5. El Elyon probably carries the sense of “God of gods.” While Melchizedek’s God language is not new to Abram—indeed he claims it as his own in the oath he swore prior to his encounter with Melchizedek (v. 22)—he also claims that Yahweh is the name of El Elyon. Each worships the same God; even more, Melchizedek confesses their God as both creator (v. 19) and redeemer (v. 20). But Abram knows that the name of this God of gods is Yahweh.
This narrative confesses God the Creator, maker of heaven and earth (hnq qAnâ; see Exod 15:16; Deut 32:6; Ps 139:13), as the liberator. Earlier confessional language for the Creator, evident in both Abram’s earlier oath (v. 22) and Melchizedek’s blessing (v. 19), appears in doxological service for this moment of salvation. The God confessed as creator of heaven and earth (not simply of human beings) becomes central to the faith of principals from this early period, including both Abram and Melchizedek; the narrator does not introduce a later theological development. The fact that both men worship God with this language also indicates that ancient Israelites presumed some commonality in faith to exist between the progenitors of the later Israelites and Canaanites. This shared belief, too, witnesses to the work of God the Creator in both communities; even more, it is witness to the knowledge of God the Creator, indeed a Creator who liberates, outside of the chosen family.

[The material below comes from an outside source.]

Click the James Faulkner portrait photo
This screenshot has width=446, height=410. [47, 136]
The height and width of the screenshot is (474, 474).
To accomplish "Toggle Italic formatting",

6. The theme of blessing relates to its use elsewhere in Genesis. In 12:1-3, God promises blessing to Abram; Melchizedek helps to fulfill that promise, mediating the divine blessing to him. Although Abram earlier experienced God’s blessing in his life, Melchizedek explicitly does what God has promised to do. Moreover, he thus recognizes Abram as the blessed one of God, even though Melchizedek stands outside that family. Consistent with 12:1-3, Abram has been a blessing to Melchizedek (and others) in and through what he has done in ridding the country of its predators. The text presents a triangular repetition of blessing, from God to Abram to Melchizedek (representing the nonchosen), and then back again from Melchizedek to Abram to God. Significant religious links are thus made between Israel and at least some elements of the Canaanite populace.

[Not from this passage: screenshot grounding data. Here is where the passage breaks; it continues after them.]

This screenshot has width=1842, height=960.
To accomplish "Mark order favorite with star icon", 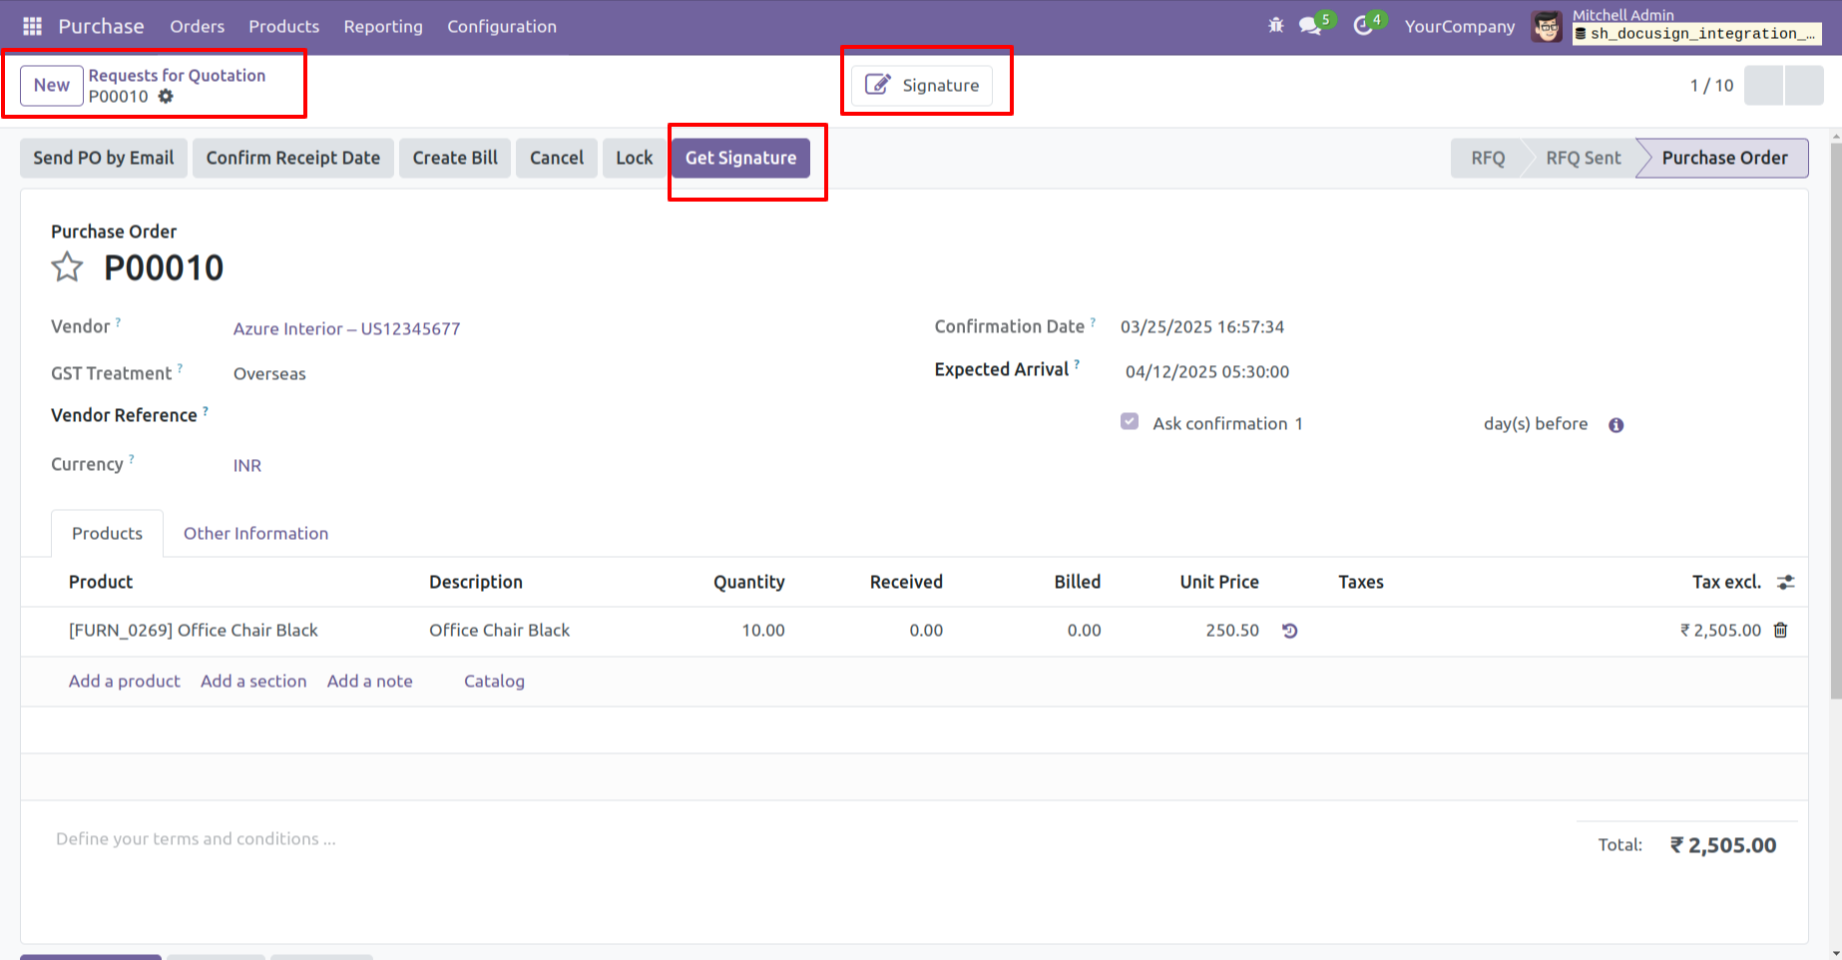I will coord(67,267).
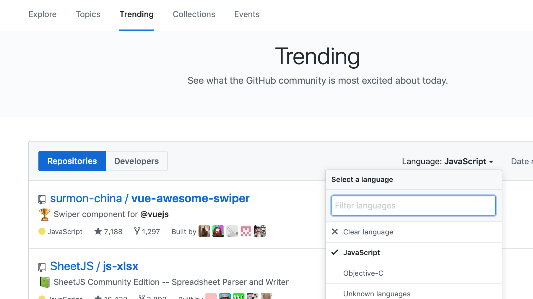The width and height of the screenshot is (533, 299).
Task: Click the X icon for Clear language
Action: [335, 232]
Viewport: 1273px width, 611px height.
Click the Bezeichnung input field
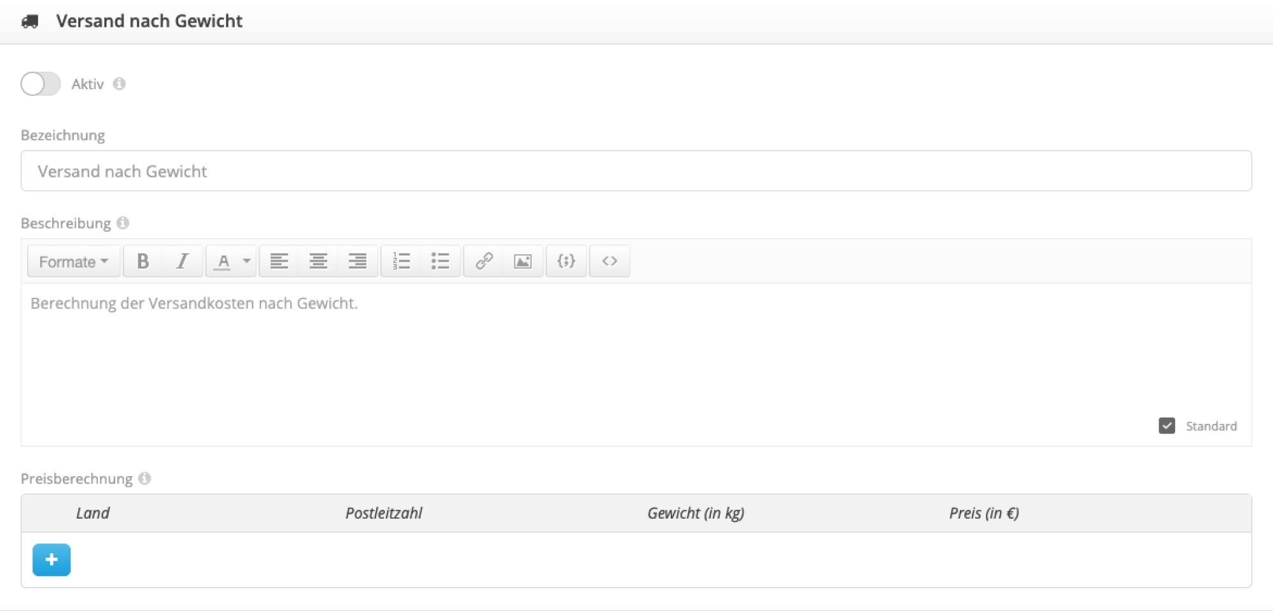pos(637,171)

7. Why would Abram make the disposition of the booty a matter of oath to God (v. 22)? We have suggested that Lot’s presence explains much here, though in the context of other factors. Some look to Abram’s generosity of spirit, or a recognition that Sodom’s goods were not his to do with as he would, for Sodom was not the defeated one; it would be improper for the liberator to enrich himself at the expense of the liberated. Is there a concern here for the enrichment of the “church” at the expense of its liberated members? The Sodomites had just experienced deliverance; to take away from that experience by keeping all their goods would be to intrude on the salvific experience itself. It might even appear to make the liberation conditional upon receiving the gift! How religious leaders handle the issue of “giving” may obscure the graciousness of the saving experience.
8. Hebrews 5–7 depends more heavily on Ps 110:4 than on Genesis 14. Basically the argument runs like this: Abram (hence his descendant Aaron, father of the Levitical priesthood) acknowledged the primacy of Melchizedek and his priesthood through the giving of a tithe. Hence, Jesus Christ, who belongs to the priestly order of Melchizedek, reaches back beyond Aaron’s priesthood in typological (not historical) fashion. This establishes ancient, pre-Abrahamic, pre-Israelite priesthood roots for the Christly priesthood, thereby declaring its preeminence, and so Hebrews uses Melchizedek not unlike David and Solomon did.